Upon reflection, I may have conflated the final escapee from the box with the young girl who dared to open it. In my mind’s eye, Hope looked like Pandora herself.1
When I first read MaryAnn’s book and she retold the myth of Pandora’s box, I had forgotten about the last part of the story where hope was the last thing remaining in the box. What I remembered of the story was how all the evils were released from the box. As I read MaryAnn’s reflections on this, I wondered if another way of thinking about it is that there’s a mirror in the bottom of the box and that mirror is hope reflecting back the one looking in.

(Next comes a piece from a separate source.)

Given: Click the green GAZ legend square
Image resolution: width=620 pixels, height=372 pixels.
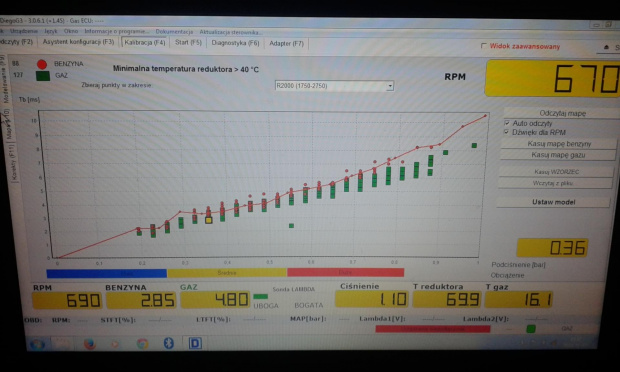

MaryAnn continues from the quote above:
We, who have unleashed so much misery, are also the bearers of a small bit of antidote.2
Yes, we each have released evils into the world but we each have a role to play in bringing hope in the midst of it.
As I reflected here, I thought of how so many of my photographs have a mirror effect in them. I love times where the water on a lake is so calm that it looks like it is a mirror reflecting the surroundings. I shared a post a few years ago where I flipped the image upside down just to see if anyone would notice.
On this, it makes me wonder what each of us uniquely brings to hope-building in the world? I believe that one of the things I uniquely share is through my photography and reflections here. But there are other things that others share that I cannot or I do not. That is their unique gift, their unique reflection that is the hope to speak into all the evils that we have released into the world.
So, what do you uniquely bring to the work of hope in the world? If nothing comes to mind, is there someone you can ask about what they see you bring?
Grace, Peace, Love, and Joy,
Ed
McKibben Dana, MaryAnn. Hope: A User's Manual (p. 54). Wm. B. Eerdmans Publishing Co.. Kindle Edition.
McKibben Dana, MaryAnn. Hope: A User's Manual (p. 54). Wm. B. Eerdmans Publishing Co.. Kindle Edition.